▼

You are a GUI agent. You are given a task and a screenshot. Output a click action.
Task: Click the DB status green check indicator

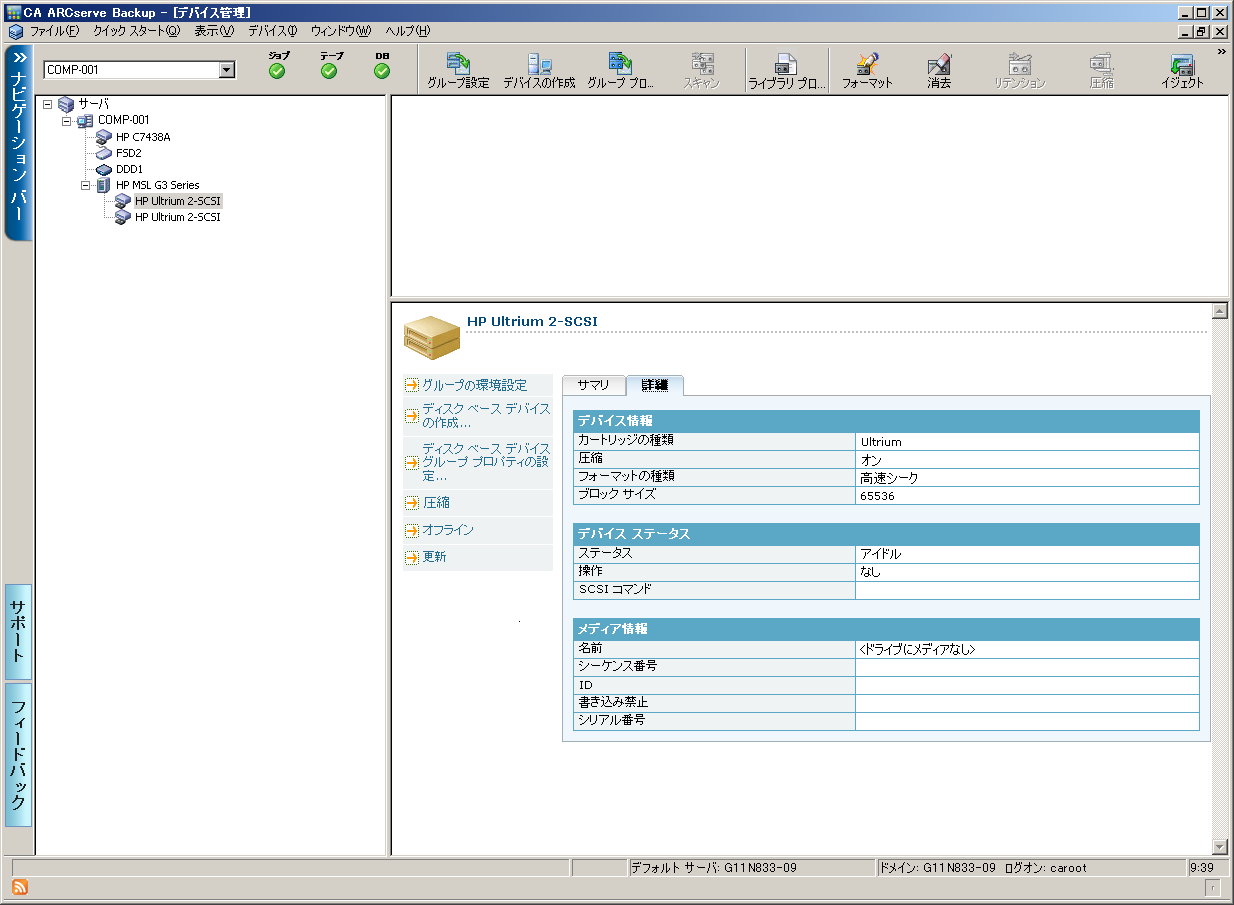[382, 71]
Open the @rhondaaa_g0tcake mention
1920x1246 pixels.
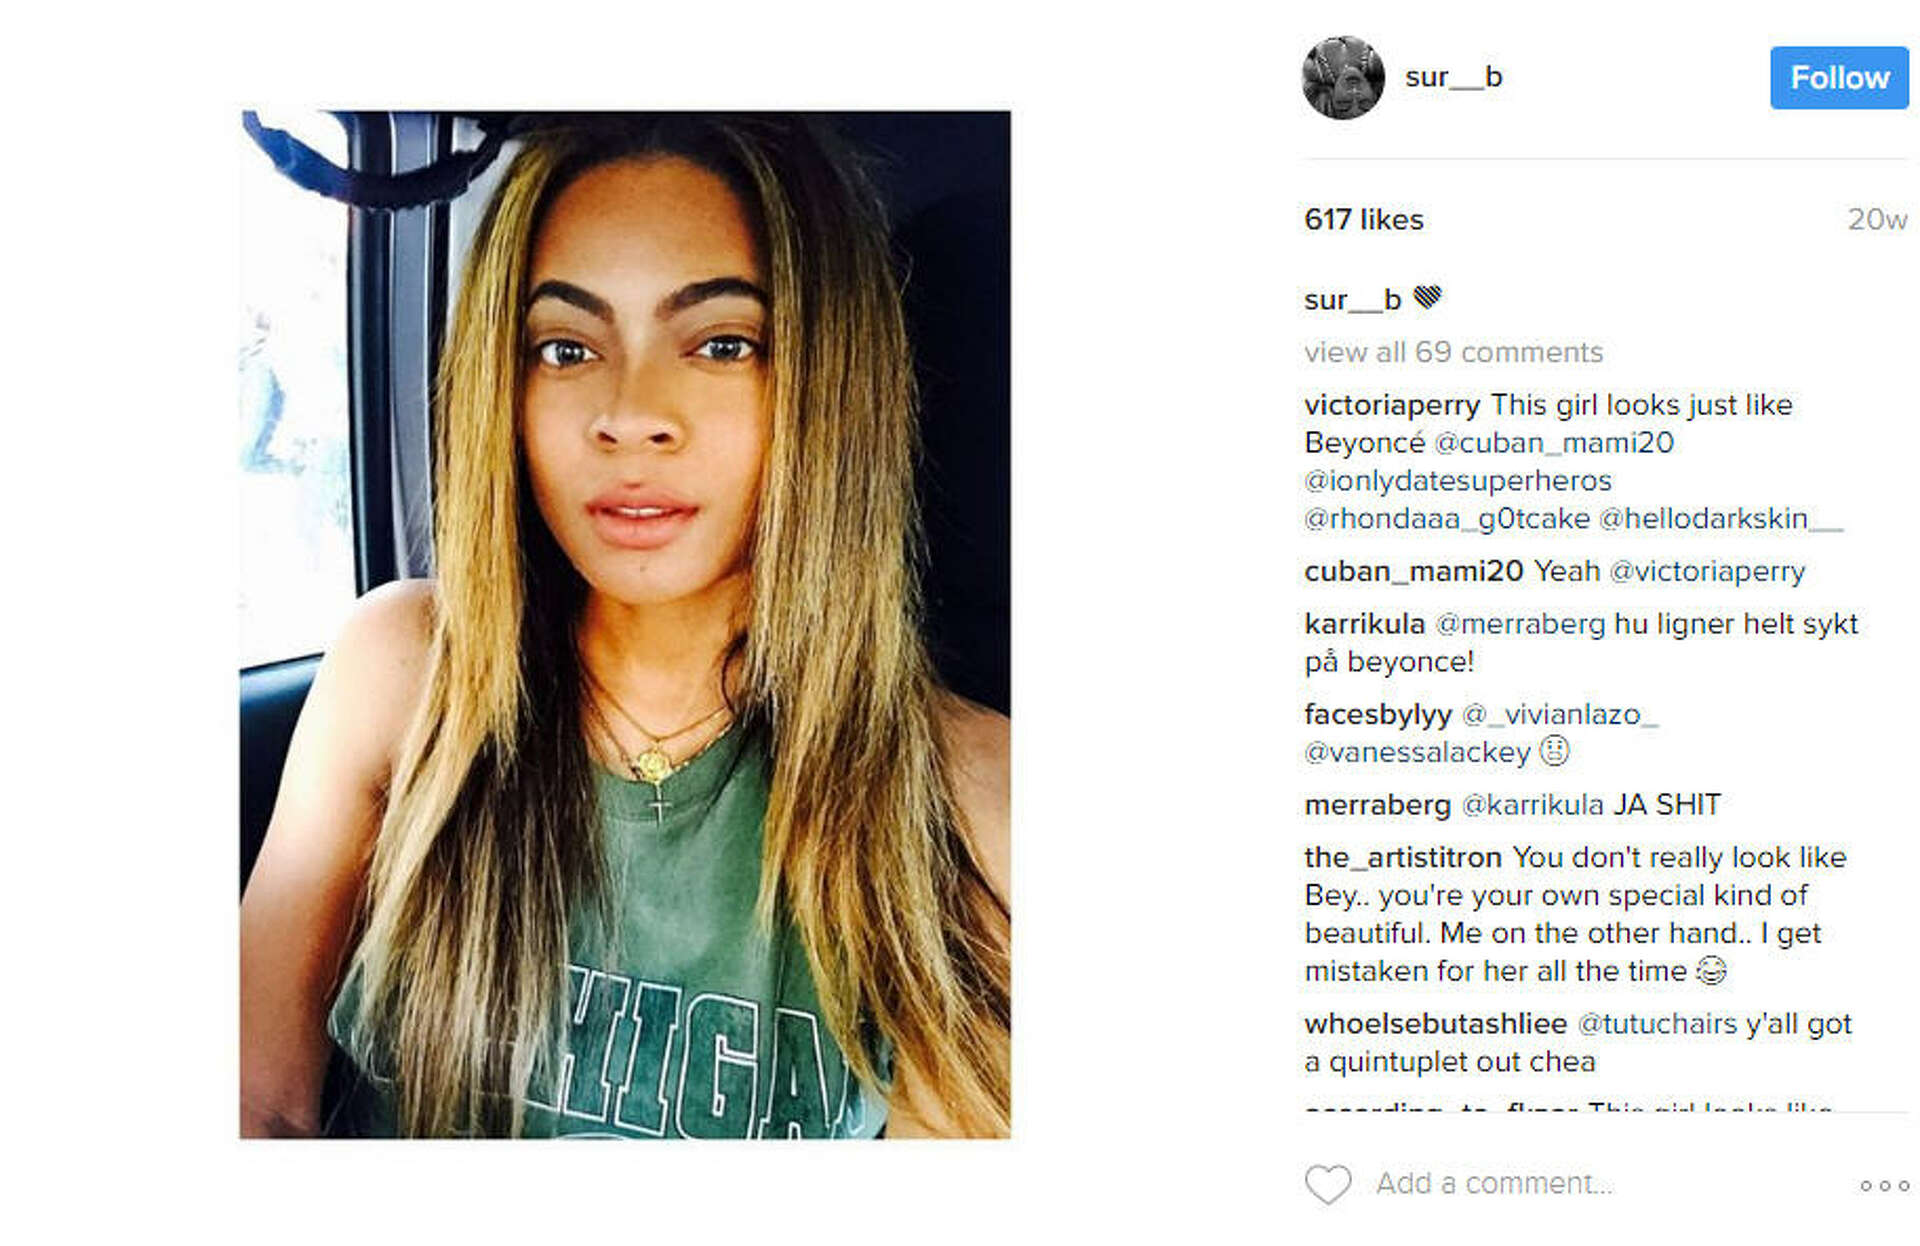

▲

*Problem to solve*
Please write out the lines from the one that holds "Task: Click the" through the end of the material, both ends included, exactly and with no pictures.

*The completed task*
Task: Click the DB status green check indicator

[382, 71]
Open the @rhondaaa_g0tcake mention
1920x1246 pixels.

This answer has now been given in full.